* **Requirement**: The result should be an exact copy of the data, free of pictures.

===

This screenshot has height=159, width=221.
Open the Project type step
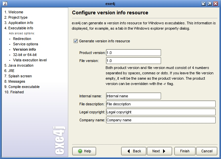pyautogui.click(x=16, y=17)
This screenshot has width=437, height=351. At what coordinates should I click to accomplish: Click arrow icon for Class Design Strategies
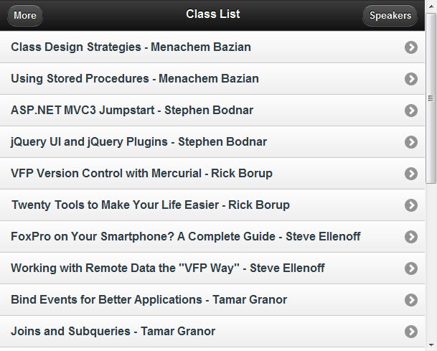click(x=411, y=47)
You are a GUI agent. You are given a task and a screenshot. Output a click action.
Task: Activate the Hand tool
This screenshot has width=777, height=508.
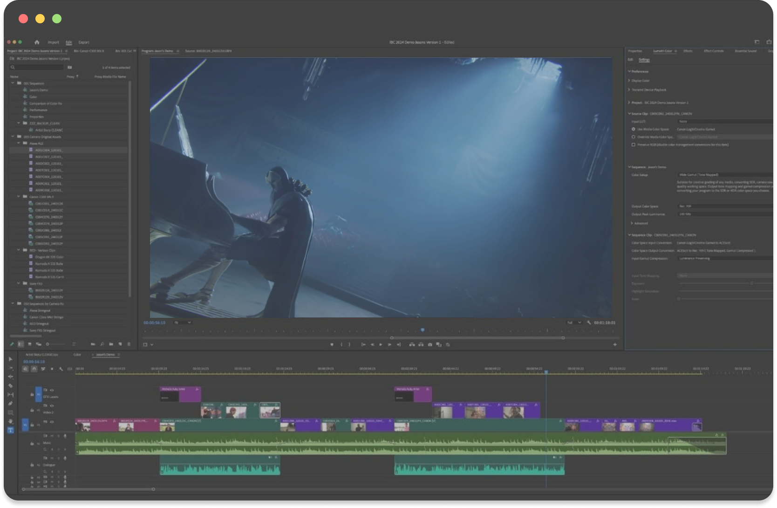point(10,421)
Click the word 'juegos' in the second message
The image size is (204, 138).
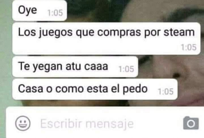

===

* **Task solution**:
This screenshot has height=159, width=221.
Open the Project type step
pyautogui.click(x=16, y=17)
This screenshot has width=437, height=351. At what coordinates should I click to accomplish: Click arrow icon for Class Design Strategies
click(x=411, y=47)
You are a GUI agent. You are given a task and a screenshot. Output a click action.
Task: Activate the Hand tool
This screenshot has width=777, height=508.
point(10,421)
Click the word 'juegos' in the second message
The image size is (204, 138).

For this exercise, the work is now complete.